In this article, we have determined, in atomistic detail, the existence of an intermediate free energy barrier encountered by the kinase-inhibitor Dasatinib, a potent anticancer drug, as it approaches the receptor src-kinase. This was accomplished by introducing two reaction coordinates, namely the ligand-pocket separation and the water occupation number and by performing free energy umbrella sampling simulations to determine the free energy surface as a function of these two reaction coordinates, we showed that the intermediate free energy barrier is mainly a result of desolvation of the binding pocket on the approach of the ligand to its binding pose. This barrier is close to the position of the ligand’s native-binding pose. Desolvation thus seems to play an important role in the thermodynamics and kinetics of binding. Shaw and co-workers provided a pictorial view of the entire binding process of Dasatinib to its native binding pocket and also observed the presence of an intermediate shell of water molecules prior to binding to the pocket. Our study provides a free energy analysis of the role of the water encountered by the ligand in approaching its binding pose and shows that the free energy cost for the ligand to move from bulk to the position of the intermediate free energy barrier is comparable to the free energy cost for complete desolvation of the ligand-free pocket. Therefore, water molecules in the pocket act as a significant barrier to ligand binding. We find that the intermediate free energy barrier is the same for the pocket-restrained system as it is for the restraint-free system, a result that suggests that this barrier is not due to pocket reorganization but due to desolvation of the pocket. A continuum model like GBSA correctly locates the position of the free energy minimum corresponding to the binding pose but predicts an overstabilized binding pose.

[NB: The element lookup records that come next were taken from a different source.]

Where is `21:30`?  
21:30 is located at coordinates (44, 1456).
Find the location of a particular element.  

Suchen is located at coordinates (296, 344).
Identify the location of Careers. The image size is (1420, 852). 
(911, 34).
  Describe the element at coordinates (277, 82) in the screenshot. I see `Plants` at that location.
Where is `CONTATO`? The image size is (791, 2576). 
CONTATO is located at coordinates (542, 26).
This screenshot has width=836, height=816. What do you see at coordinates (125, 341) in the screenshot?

This paper also highlights the underlying contribution of the desolvation free energy barrier to the kinetics of the kinase-ligand binding. Surprisingly, a simple kinetic model for the on rate constant in which the ligand diffuses up to a doorway state and then surmounts the desolvation free energy barrier was found to be consistent with microsecond long simulations of the ligand binding kinetics for this system [see ref (13)], despite the fact that a rigorous treatment of the kinetics will require a multidimensional reaction coordinate in which the state of the cavity water is included. Nevertheless, the simple model suggests that it may be possible to use data from free energy analysis together with a more extensive diffusion based doorway state model to predict on and off rate constants for ligand binding in at least this class of protein–ligand systems. This would greatly increase the throughput of drug evaluation protocols and would allow the bypassing of very long computer simulations.